Lily confronts them when she sees the new furs. When Inspector Pape from Scotland Yard turns up, they expect to be arrested. However, they are relieved to discover the inspector has come round regarding a fur reported stolen from Nan (by Pinkie, as it turns out). Once the inspector departs, a furious Lily extracts a promise to stop stealing furs.

Then another plea reaches Dame Beatrice for a sorely needed charitable donation. She reminds her partners in crime that their only vow was not to steal furs. Lily and Jim go to see the Crown Jewels, and as they are leaving, Lily thinks the four Beefeaters heading into the chamber holding the jewellery look familiar, then dismisses the fantastic idea. However, her instincts are correct.

==Cast==
- Terry-Thomas as Major Albert Rayne CB CMG MVO
- Athene Seyler as Dame Beatrice Appleby DBE
- Hattie Jacques as Nanette "Nan" Parry
- Elspeth Duxbury as Elizabeth "Pinkie" Pinkerton
- Billie Whitelaw as Lily Thompson
- Jack Hedley as Jim Benham
- Raymond Huntley as Inspector Pape
- Irene Handl as Madame Spolinski
- Sydney Tafler as Mr. Spanager
- Joan Heal as Mrs. Spanager
- Penny Morrell as Gertrude, Madame Spolinski's shop assistant
- Freddie Frinton as drunk
- Michael Balfour as doorman
- Noel Purcell as burglar
- Kenneth Williams as Hon. Freddie Warrington
- Dorinda Stevens as Jean (uncredited)
- Denis Shaw as café proprietor (uncredited)
- Michael Peake as café customer (uncredited)
- Peter Vaughan as police officer (uncredited)
- Walter Horsbrugh as children's home head (uncredited)
- John Van Eyssen as gambling den proprietor (uncredited)

==Production==
Producer Hugh Stewart said he put together the film quickly when Norman Wisdom, with whom Stewart normally worked, went off to make a film with Americans.

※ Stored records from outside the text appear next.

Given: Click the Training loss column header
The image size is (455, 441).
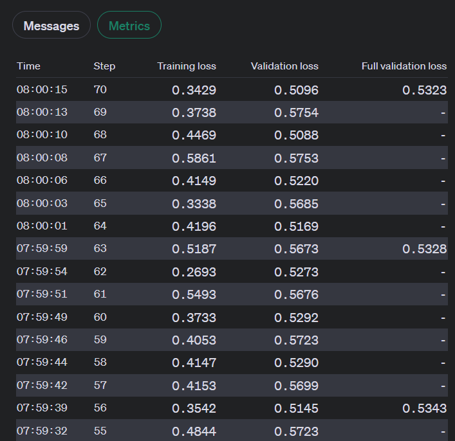Looking at the screenshot, I should tap(187, 66).
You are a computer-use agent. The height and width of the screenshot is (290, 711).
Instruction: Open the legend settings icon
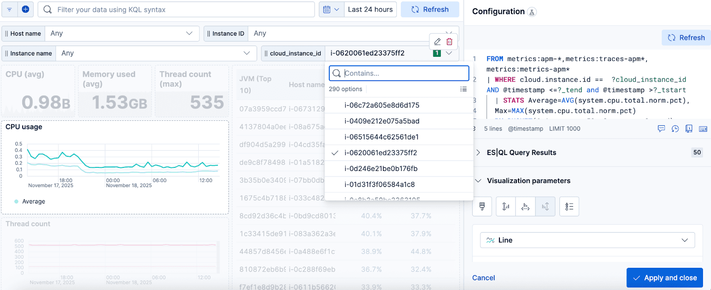569,207

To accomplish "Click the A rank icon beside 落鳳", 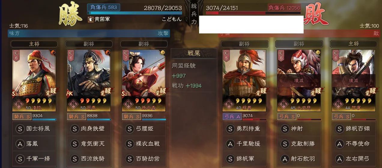I will tap(20, 144).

Seyler and Elspeth Duxbury reprised their stage roles from the London production of Breath of Spring.

==Release==
The film had its premiere in Birmingham. This was attended by Mandy Rice-Davies.

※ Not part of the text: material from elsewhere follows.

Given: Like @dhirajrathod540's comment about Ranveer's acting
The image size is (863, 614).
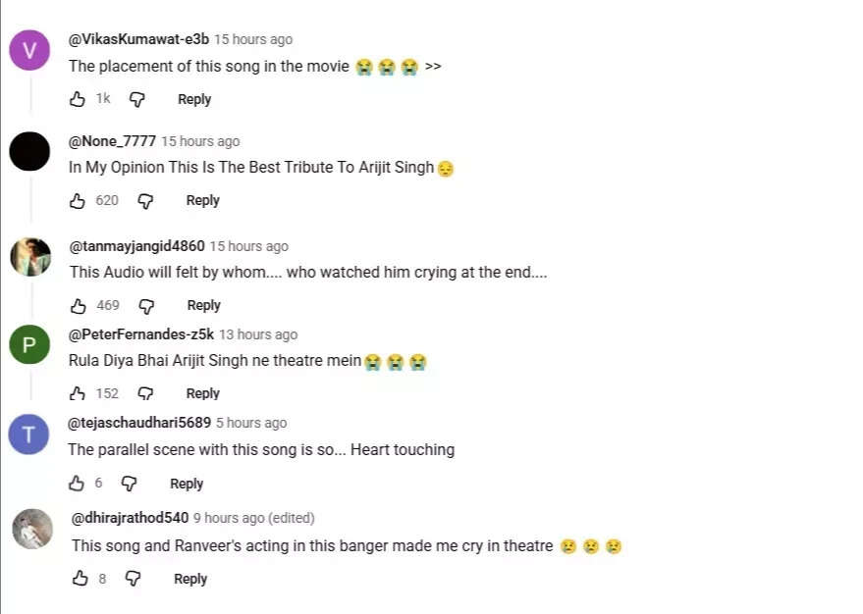Looking at the screenshot, I should pos(80,579).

The film was released in the US by Continental Distribution who had a long history of releasing British comedies in the US.

==Reception==
===Critical===
The Monthly Film Bulletin wrote: "Another in the current cycle of comedies about organised crime, Make Mine Mink is by no means original yet manages to whip up several tense and amusing sequences. The most successful of these rely on visual rather than verbal humour – Terry-Thomas searching for a fence, Athene Seyler at a gambling party. The dialogue, in fact, is the film's weakest feature, depending as it does on double entendres, wisecracks and leisurely aspidistra-and-antimacassar humour. The larger-than-life playing of Athene Seyler, Terry-Thomas and Hattie Jacques conflicts with Billie Whitelaw's completely different style of warm-hearted naturalism, so that the film tends to disintegrate into a series of funny sketches, very weakly linked."

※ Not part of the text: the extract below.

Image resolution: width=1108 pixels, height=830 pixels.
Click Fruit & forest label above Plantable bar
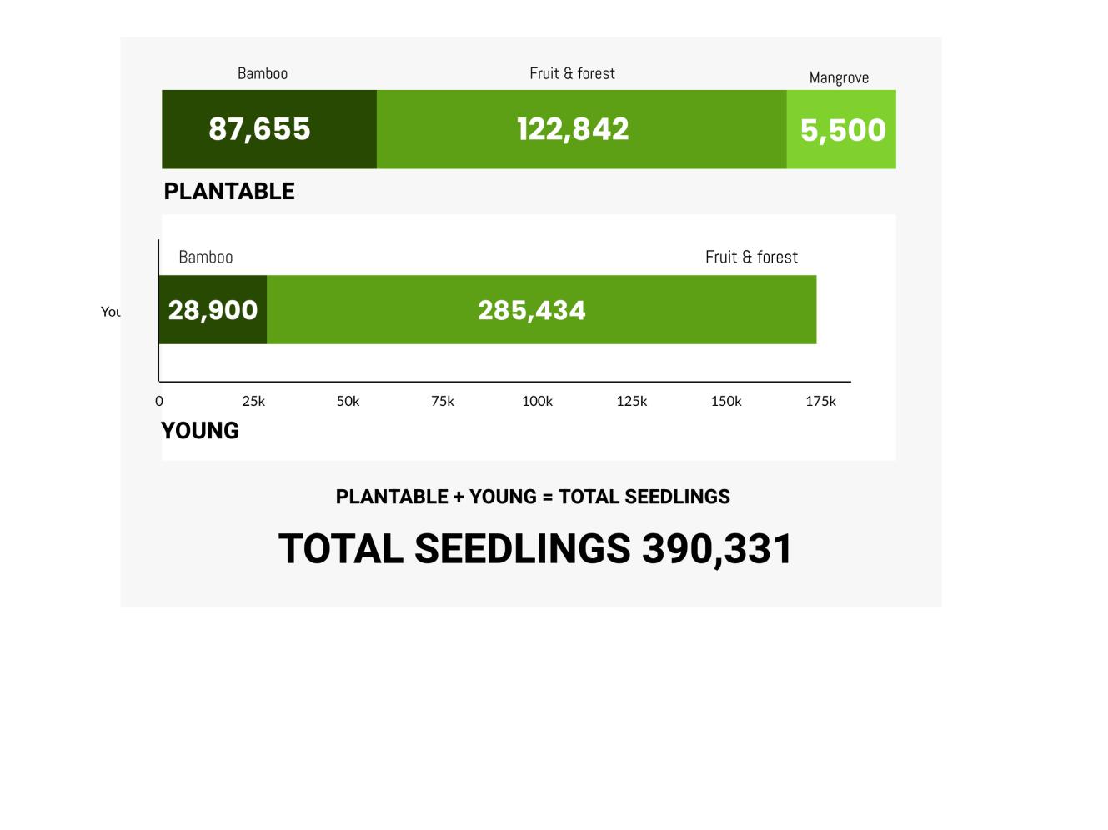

Bosley Crowther, critic for The New York Times, gave it a generally favourable review, writing, "it has bumpy stretches where the script writer's clumsy jointing shows. But, on the whole, it is a comical conveyance for the cut-ups of its skillful cast."

Variety reported, "The humor is episodic, but Robert Asher has directed the lively screenplay briskly enough, and the camerawork is okay. The four members of the gang do their chores admirably, with Seyler outstanding."

Kinematograph Weekly wrote "the picture starts slowly but accelerates."

===Box office===
Kinematograph Weekly called it a "money maker" at the British box office in 1960.

According to Hugh Stewart, who produced, the film was a big success in the US. In February 1961, Kinematograph Weekly stated the film "is chalking up impressive figures at boxoffices in New York, Philadelphia, Los Angeles and Pittsburgh... American film critics have been unanimous in praising the film." President John F. Kennedy watched the film.

The film was one of a series of comedies starring Terry Thomas that had been popular in the US, including the Boulting brothers comedies and School for Scoundrels. Terry Thomas said "It seems I am just at the moment a 'thing.’ They are intrigued by me. They haven’t got anything like me, I don’t think it’s only my accent. Perhaps my face?”

The film was also popular in Argentina.